SOURCE EXCERPT:
— Start —
In the U.S., illiteracy has an annual price tag of $300.8 billion due to higher crime rates, the need for public assistance and other factors. The estimated cost of illiteracy to the global economy is $1.19 trillion. The only way to staunch this financial bleed is through collective intervention and action.
No matter how daunting it may seem, illiteracy is a solvable issue. The challenge of eliminating it remains enormous and stubborn. Yet history and experience have taught us that we can make significant progress by working together.
"Leaders in the U.S. and around the globe must exercise the courage and stamina to advocate for sustainable progress in literacy."
We’ve seen what is possible in the Philippines, a country that, in a single decade, increased its literacy rate to 97.5 percent, due to the collective efforts of leaders in the public and private sectors. Their actions have changed the lives of the Filipino people—and the future of their nation—forever.
Here in the U.S., we must be willing to collaborate with partners of all kinds. We must work together to constructively and critically examine what’s working, what’s not working and how we can create real, lasting change in our schools, our communities and our nation.
Our future will be determined by how well we can equip children and adults to live productively in a society where literacy—in every household and community, across all sectors, mediums and channels—is given the importance it deserves. The higher the premium we place on being literate, the more we will be able to achieve.
Leaders in the U.S. and around the globe must exercise the courage and stamina to advocate for sustainable progress in literacy. To push beyond current barriers. To act with commitment, with boldness and with urgency.
There’s no question that increasing literacy rates is essential to ensuring the productivity of individuals and whole societies. We must expand the circle of those who can help advance literacy for all: lead the charge in making literacy a fundamental, inalienable human right, worldwide. We cannot stop until that goal is achieved.
— End —
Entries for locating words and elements
— Start —
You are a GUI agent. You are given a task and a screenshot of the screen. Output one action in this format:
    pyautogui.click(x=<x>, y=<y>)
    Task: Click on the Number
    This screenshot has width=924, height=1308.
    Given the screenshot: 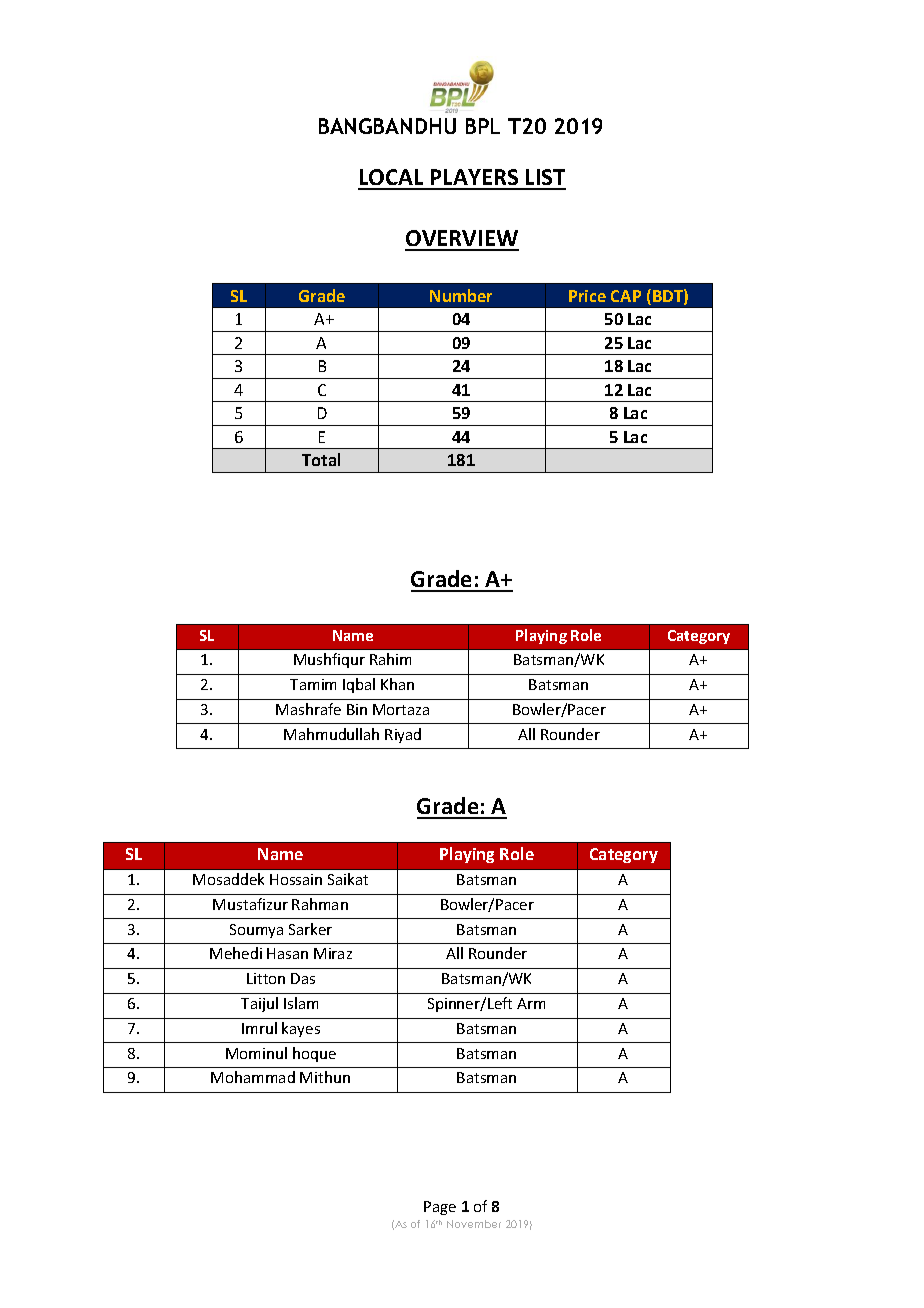 What is the action you would take?
    pyautogui.click(x=461, y=295)
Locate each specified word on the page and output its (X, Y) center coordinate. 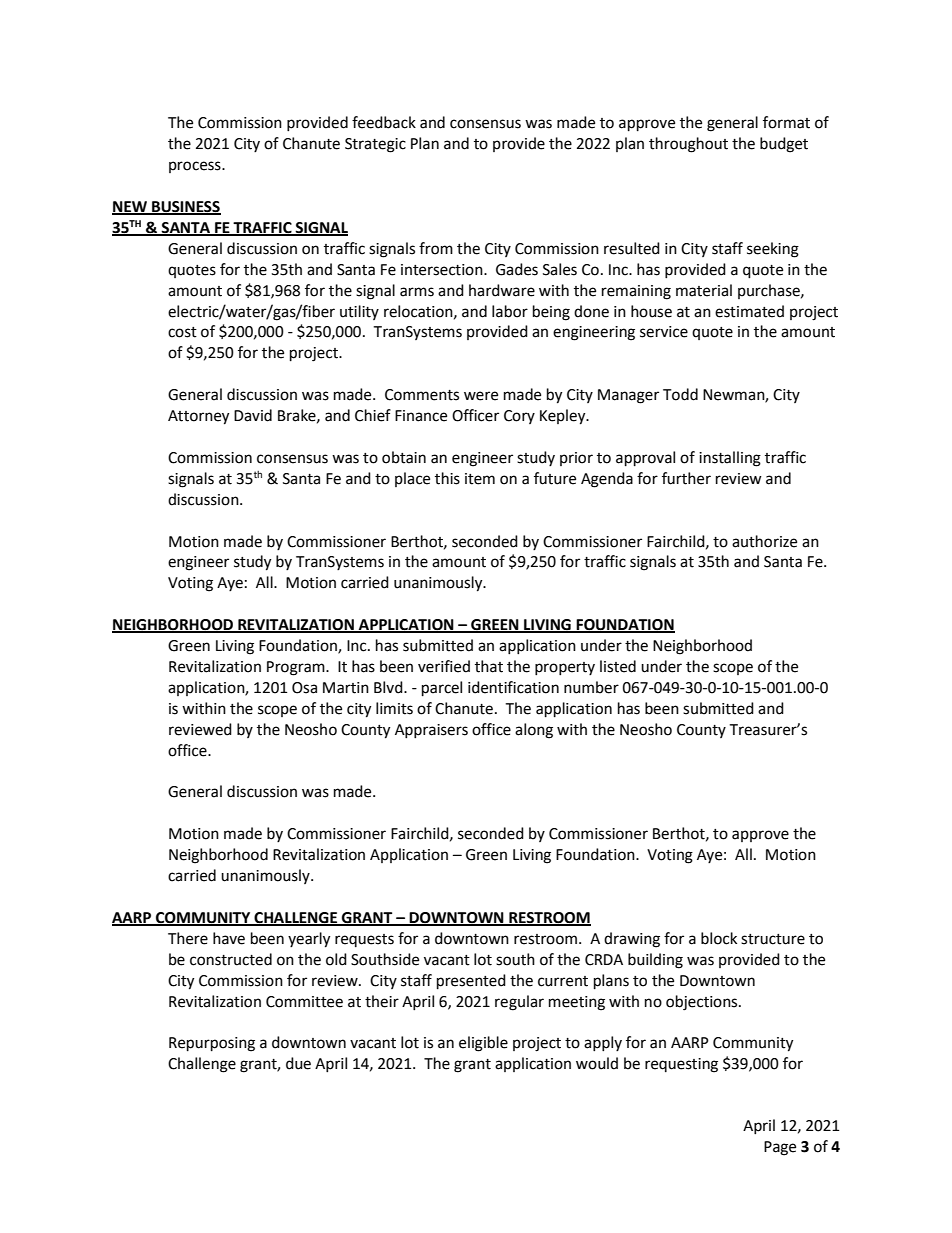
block (719, 938)
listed (618, 666)
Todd (680, 394)
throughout (688, 145)
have (229, 938)
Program (297, 668)
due (298, 1063)
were (481, 396)
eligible (483, 1044)
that (489, 666)
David (253, 415)
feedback (384, 122)
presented (471, 982)
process (196, 167)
— End —
TO BE DONE:
a. Using the literacy excerpt, answer the following:
(i) What is the annual cost of illiteracy in the U.S.?
(ii) What literacy rate did the Philippines reach, and over what span of time?
(iii) Who must exercise the courage and stamina to advocate for sustainable progress in literacy?
b. Output the passage of the literacy excerpt from "We’ve seen what" to "of their nation—forever." verbatim.
The items are unrelated to the literacy excerpt and stand as separate material.

TASK RESULTS:
a.
(i) $300.8 billion
(ii) 97.5 percent, in a single decade
(iii) Leaders in the U.S. and around the globe

b.
We’ve seen what is possible in the Philippines, a country that, in a single decade, increased its literacy rate to 97.5 percent, due to the collective efforts of leaders in the public and private sectors. Their actions have changed the lives of the Filipino people—and the future of their nation—forever.